Alain Christnacht, président de la commission nationale chargée de conseiller les évêques dans l'évaluation des situations de prêtres ayant commis des actes répréhensibles :

La commission que j'ai l'honneur de présider a été créée par une décision du conseil permanent de la Conférence des évêques de France en date du 12 avril 2016. Elle a pour mission de conseiller les évêques qui la saisissent sur la situation de prêtres ayant commis des actes répréhensibles, lorsqu'aucune instance n'existe localement comme cela est le cas à Paris, Lyon ou Bordeaux par exemple. En ce sens, sa compétence est donc subsidiaire. Je dois ma nomination à mon indépendance, que nul n'a remise en cause dans le cadre de ma fonction de président.
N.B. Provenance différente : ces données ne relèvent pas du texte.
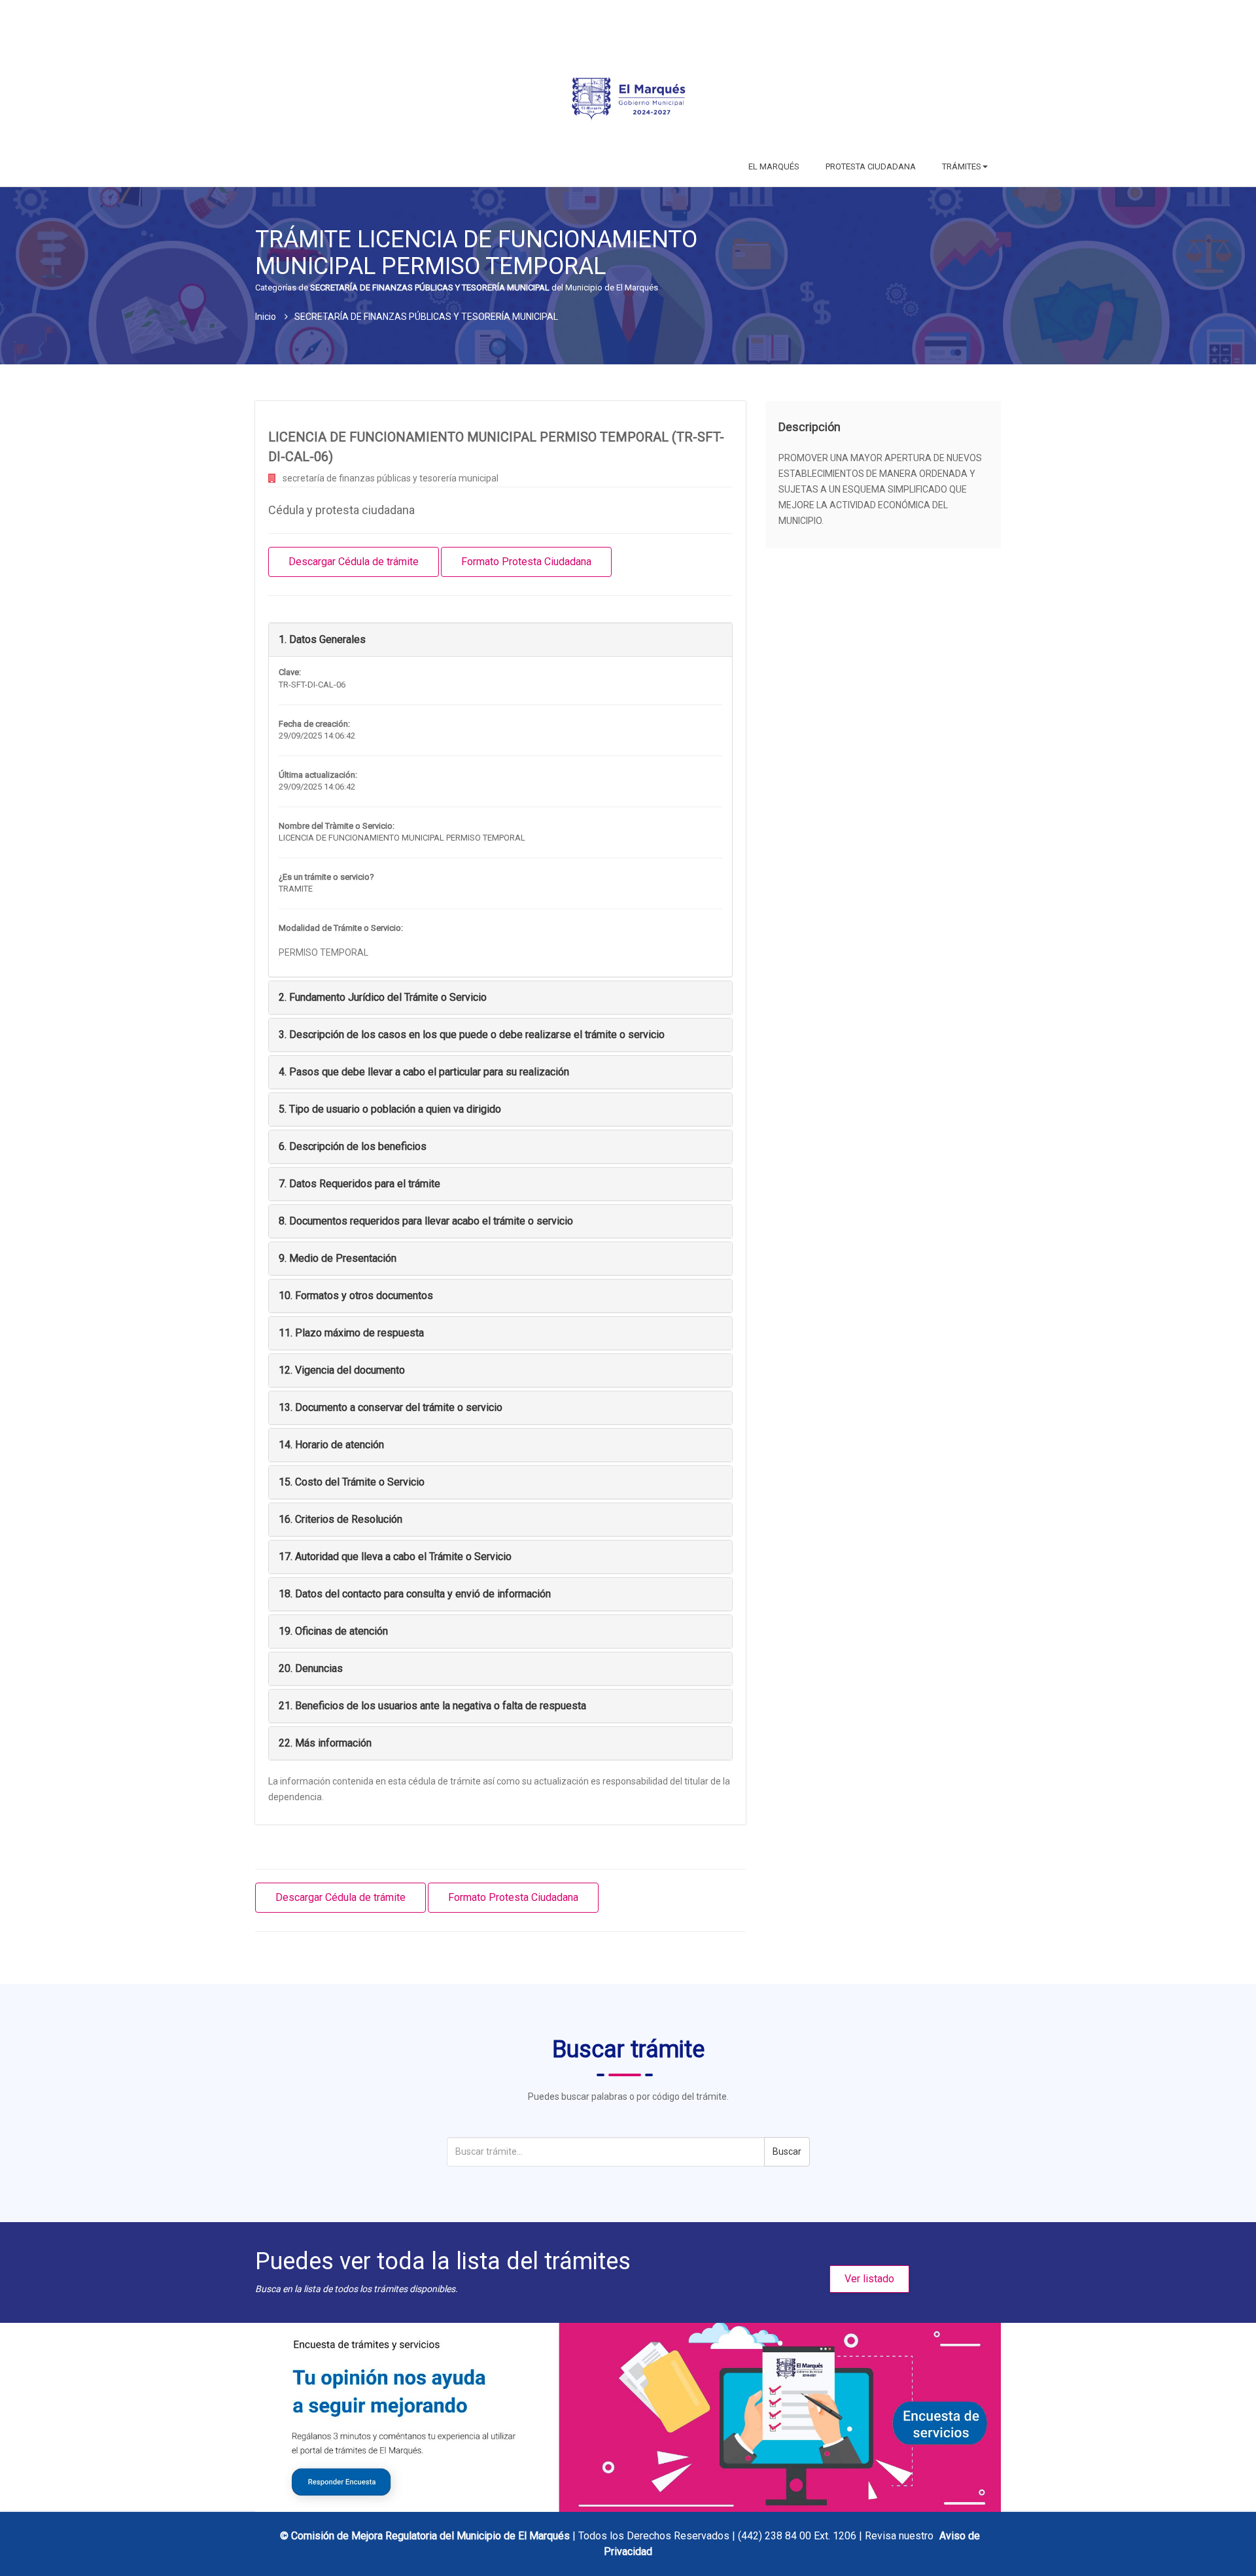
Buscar (787, 2151)
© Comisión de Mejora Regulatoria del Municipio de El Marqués (426, 2536)
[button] (322, 639)
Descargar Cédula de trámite (353, 561)
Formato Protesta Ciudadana (526, 561)
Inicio (265, 316)
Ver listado (869, 2278)
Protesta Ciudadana (871, 166)
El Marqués (773, 166)
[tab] (500, 639)
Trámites (961, 166)
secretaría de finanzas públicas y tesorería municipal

Ainsi, j'ai choisi seul les membres de la commission : Mmes Annick Feltz, ici présente, et Marie Derain, juriste spécialiste des droits de l'enfant, les professeurs Bernard Granger et Florence Thibaut, psychiatres, le docteur Bertrand Galichon, médecin urgentiste et président du Centre catholique des médecins français, à ce titre seul membre de la commission à entretenir un lien institutionnel avec l'Église catholique, enfin Mmes Martine de Maximy, ancienne juge des enfants, et Pascale de Lauzun, qui a assumé des responsabilités au sein d'une association de parents d'élèves.

Comme indiqué précédemment, notre commission ne peut s'autosaisir. Sur demande des évêques, elle émet des recommandations sur des cas de prêtres ayant commis des actes pédophiles à condition que la justice en ait déjà été saisie et qu'elle ait décidé de mesures provisoires, d'une condamnation ou d'un non-lieu. Nous devons alors conseiller l'évêque concerné sur les missions qui pourraient sans danger être confiées au prêtre incriminé. D'aucuns ont critiqué le fait même que la question puisse être posée, considérant qu'un prêtre mis en cause pour ce type d'acte devrait impérativement retourner à l'état laïc. Nous nous opposons à un tel automatisme.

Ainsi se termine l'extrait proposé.